Geography
- Location: Rumonge, Rumonge Province, Burundi
- Coordinates: 3°58′32″S 29°26′22″E﻿ / ﻿3.97554°S 29.43945°E

Organisation
- Care system: Public

Links
- Website: www.hopitalrumonge.bi
- Lists: Hospitals in Burundi

= Rumonge Hospital =

The Rumonge Regional Hospital (Hôpital régional Rumonge) is a hospital in Rumonge Province, Burundi.

==Location==

The Rumonge Hospital is a hospital in the city of Rumonge, in the west of the Rumonge Health District.
It is the only hospital in the district.
It is a public regional hospital.
The hospital has beds for intensive care and long-term care, and specialized facilities for surgery, cardiology and neurology.

==History==

The present hospital has its origins as a dispensary created in 1922 during the Belgian colonial period.
Over the years it steadily expanded, until today it can accommodate a large number of patients.
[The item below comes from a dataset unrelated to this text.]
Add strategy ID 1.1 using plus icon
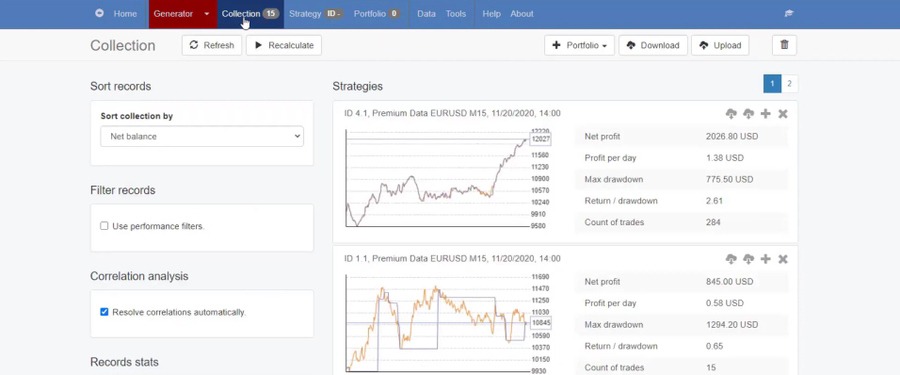 click(x=765, y=259)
In May 2013 it was reported that the administrative and financial director of the hospital had been arrested by the anti-corruption brigade in November, accused of embezzlement of public funds and illicit enrichment.
He had spent several months in a luxury hotel because the house provided by the hospital was not convenient to him.
He owned several assets, notably travel agencies, whose origin could not be explained.

In August 2013 it was reports that the hospital was in financial difficulties, with high levels on money owing to it, and large amounts owed to others.
The pharmacy was almost empty, and there were not enough funds to pay the staff regularly.
The main debtors were the Ministry of National Solidarity, the Ministry of Public Health, the police, the army and the civil service mutual fund.
Prices of supplies and equipment continued to rise, while charges for care were pegged.

In 2017 Médecins Sans Frontières Switzerland was providing technical support for early stages of a project to rebuild and rehabilitate the hospital's emergency department.
In September 2019 Pierre Nkurunziza, President of Burundi, inaugurated the maternity block on the upper floor of the hospital.
It had been built by local citizens with financial support from economic partners or investors.